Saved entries
━━━━

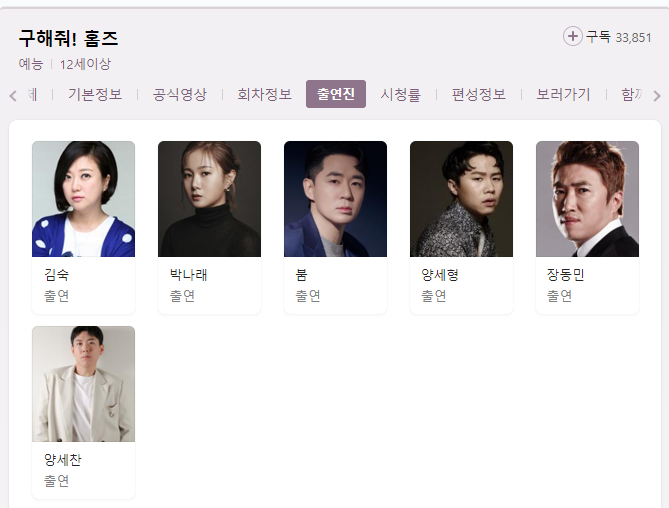Open the 기본정보 tab

(95, 94)
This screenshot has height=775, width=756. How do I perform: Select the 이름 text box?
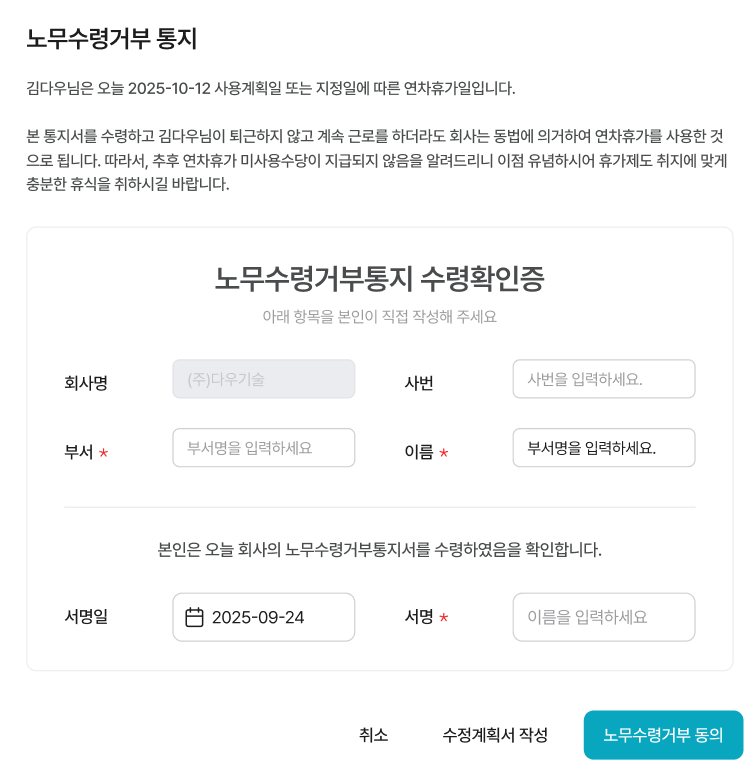(603, 448)
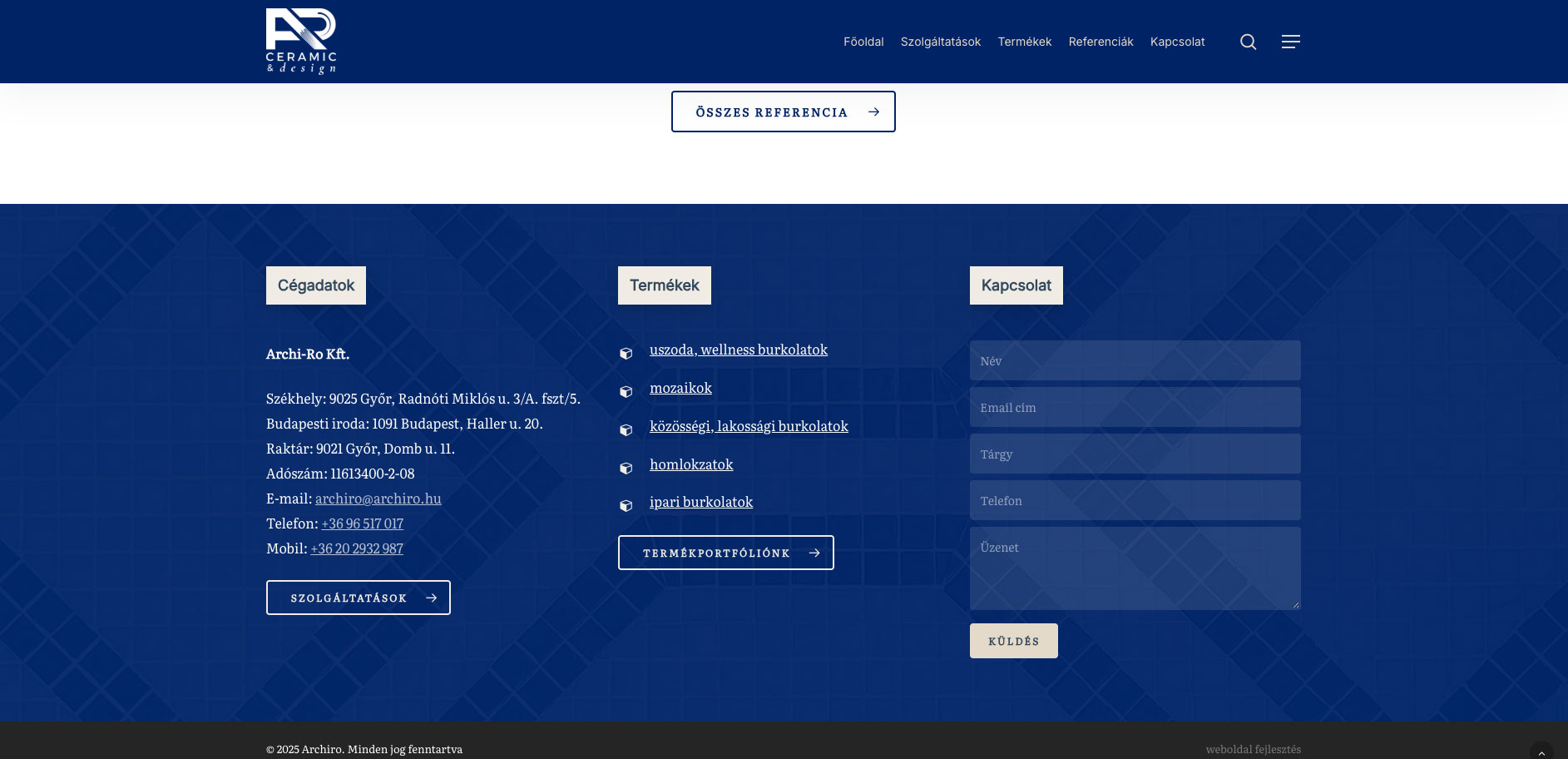The image size is (1568, 759).
Task: Open the archiro@archiro.hu email link
Action: coord(378,499)

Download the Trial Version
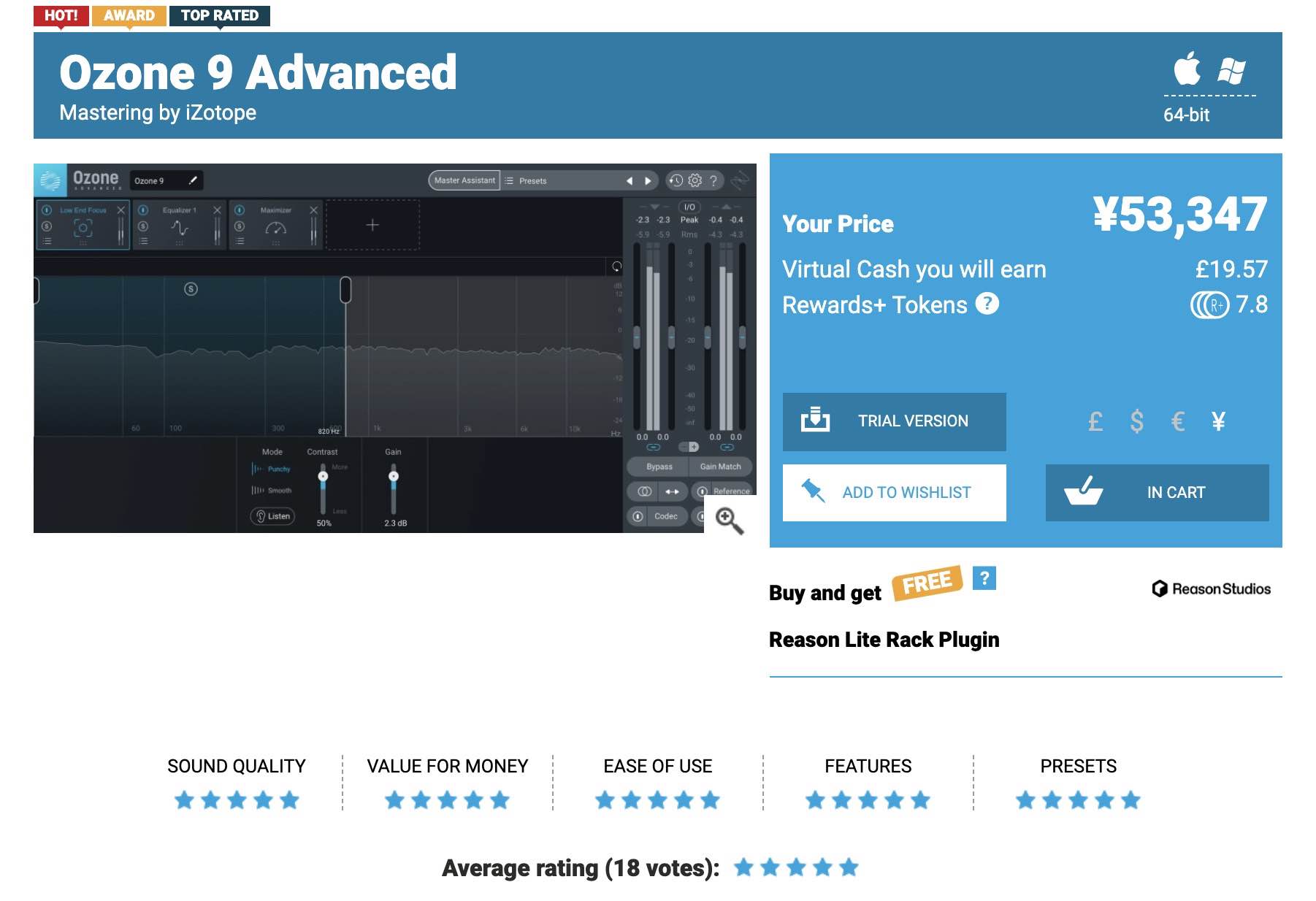pos(894,421)
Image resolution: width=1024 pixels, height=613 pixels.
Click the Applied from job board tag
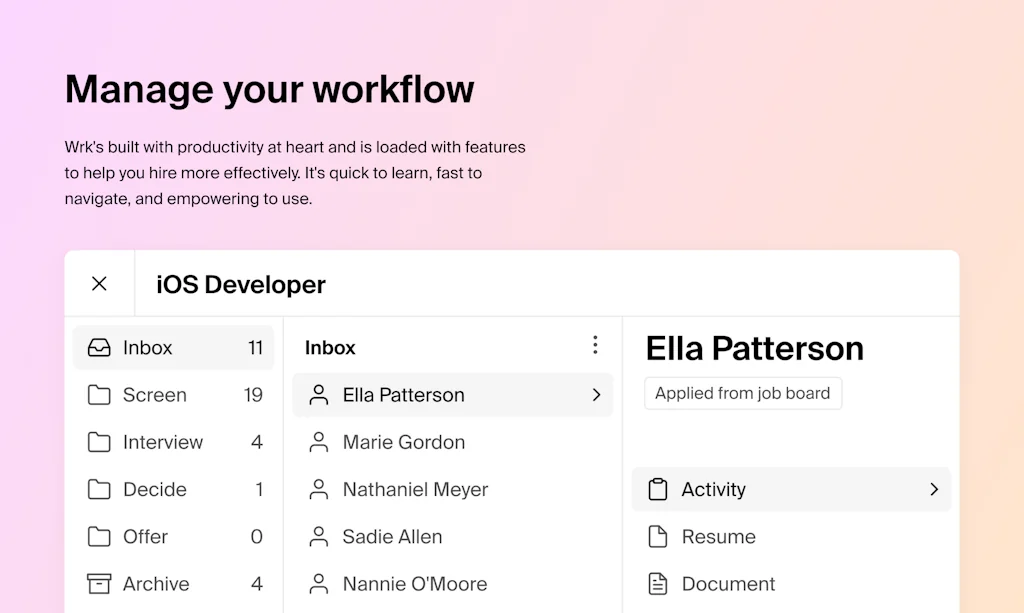(742, 393)
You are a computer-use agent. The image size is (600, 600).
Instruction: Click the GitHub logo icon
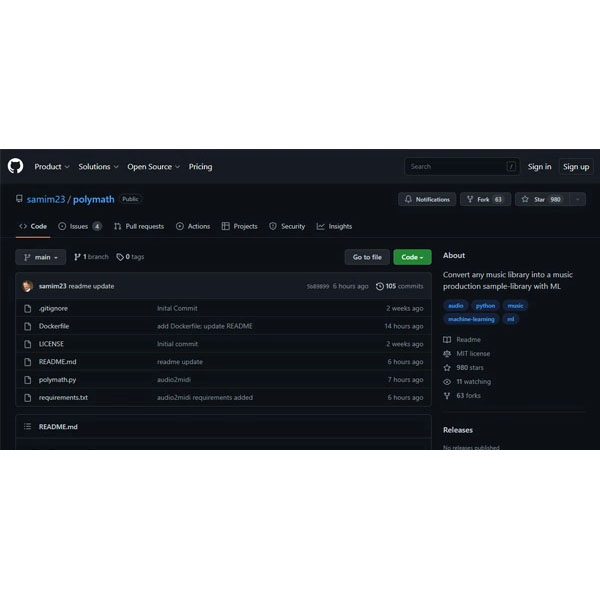tap(15, 166)
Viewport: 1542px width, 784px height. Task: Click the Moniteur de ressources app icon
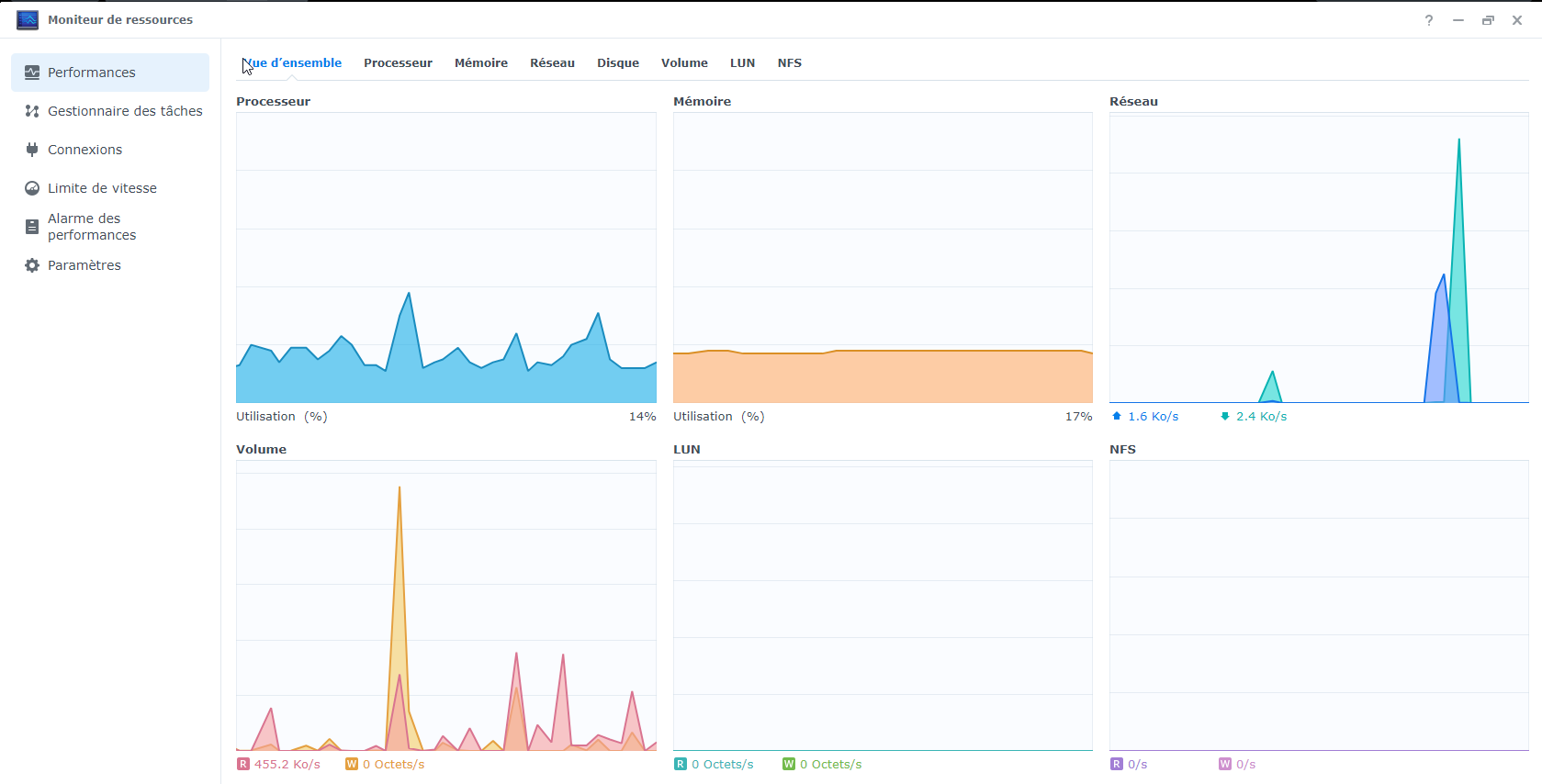click(x=28, y=20)
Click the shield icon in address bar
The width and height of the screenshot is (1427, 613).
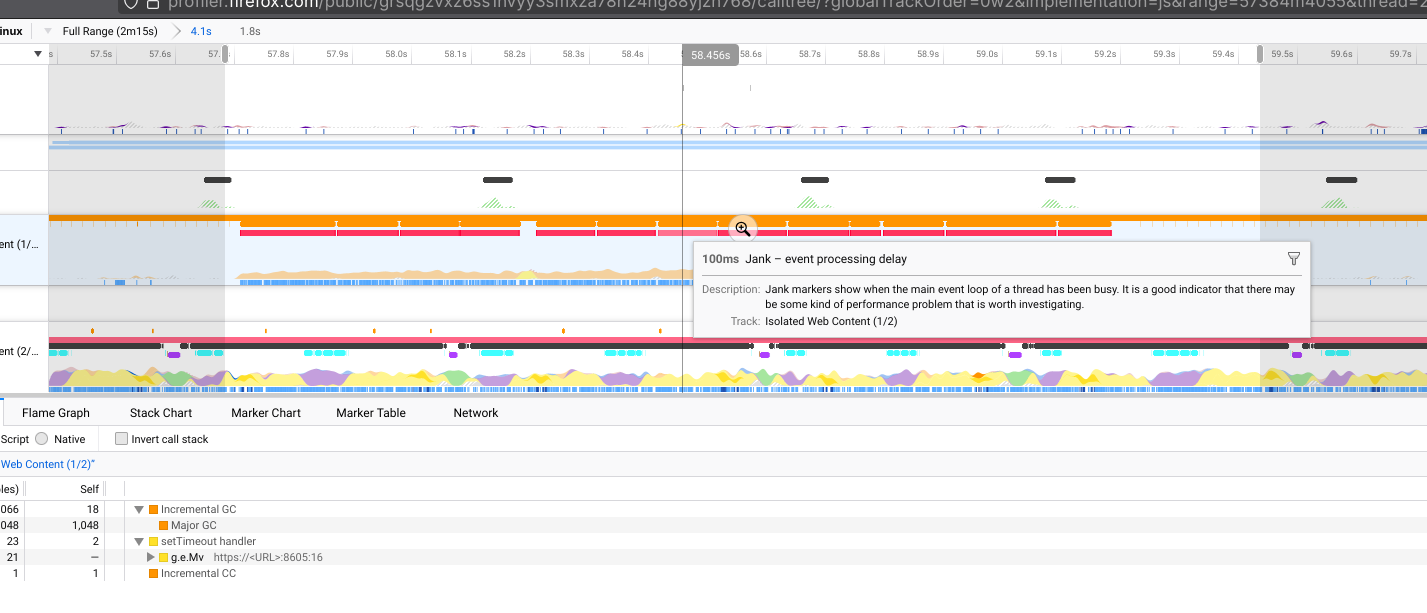(131, 4)
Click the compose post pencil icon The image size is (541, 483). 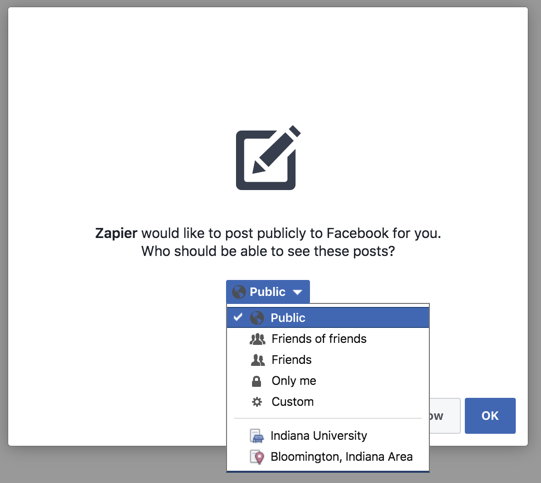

━━━━

* Task requirements
Only the lines from the one containing "The width and" through the final line of the entries belong in the copy, both ends included. Pictures stay out.

* Answer section
The width and height of the screenshot is (1427, 613).
(131, 4)
Click the compose post pencil icon The image size is (541, 483). 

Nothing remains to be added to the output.